Remember that after he founded DeepMind in 2010 (acquired in 2014 by Alphabet, Google's parent company), he held a conference in which he praised the efficiency and advances that AI would allow. He warned in parallel that this tool will replace “intellectual manual work” in the same sense that robots will do with physical force. He suggested that there was little precedent for the new form of concentration of power that was coming. “They are coming for us, the technology creators,” he clarified.

The message did not sink in. All around her she saw empty looks. They conceded that there could be some risk, but it wasn't that bad, people are intelligent and solutions have always been found.

So, when I was writing this volume, the emergence and implementation of ChatGPT began to leave its mark on what it had already predicted.

“People often seem to think that this is too far away, that it sounds very futuristic and absurd, that it's just the territory of nerds and fringe thinkers, more hyperbole, more technobabble, more impulse stuff. That is an error. This is real,” she emphasizes.

“We urgently need irrefutable answers on how the coming wave can be controlled and contained, how the safeguards and possibilities of democratic nation states can be maintained, but at the moment no one has such a plan,” he reiterates. “It is a future that none of us wants, although I fear that it is becoming more and more likely,” he clarifies.

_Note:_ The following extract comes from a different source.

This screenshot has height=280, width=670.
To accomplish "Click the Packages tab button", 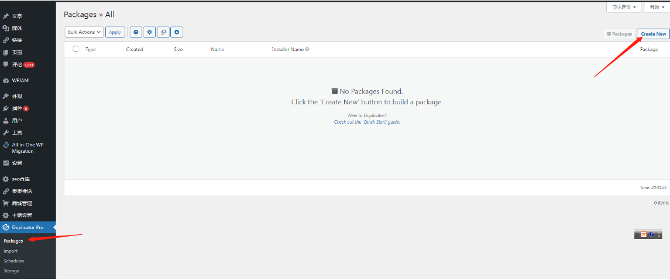I will click(x=619, y=34).
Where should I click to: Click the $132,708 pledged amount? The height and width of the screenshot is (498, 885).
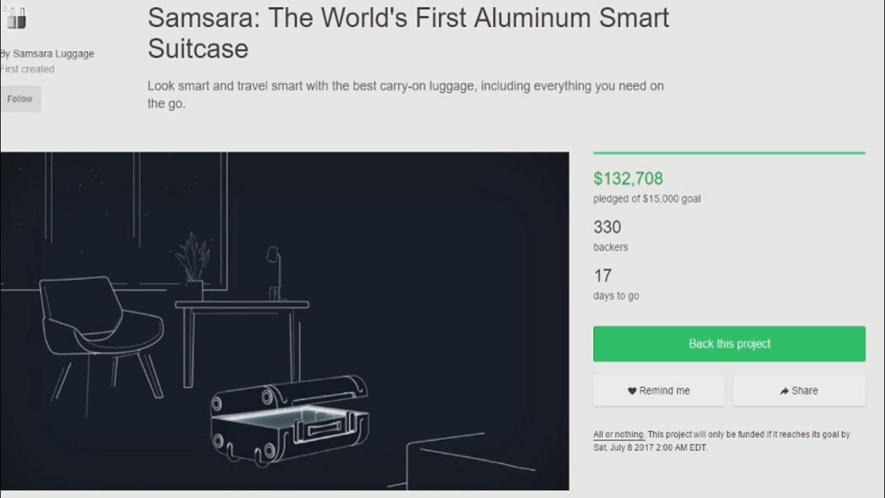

In the midst of governments trying to regulate this containment, the solution to the crisis opened by OpenAI suggests that the new era is focused on business.

One survivor remains on the company's board of directors, Adam D'Angelo, chief executive of Quora. Joining him will be Bret Taylor, former Facebook and Salesforce executive, and Larry Summers, former head of the US Treasury and former president of Harvard University. The new members, who may be joined by someone from Microsoft and perhaps Altman, are the type of business leaders who would be expected to oversee a project of this type, experts stressed.

OpenAI emerged in 2015 as a non-profit company, the so-called “effective altruism”. In 2019, it established a commercial subsidiary. The creature has eaten its creator.

“I am Spartacus,” Altman proclaimed to praise the loyalty of OpenAI workers. Spartacus was the slave who led a rebellion against the Roman Empire. To many it sounded like a distortion of history. They think that Altman has put himself at the service of the dominant empire, without worrying about the people.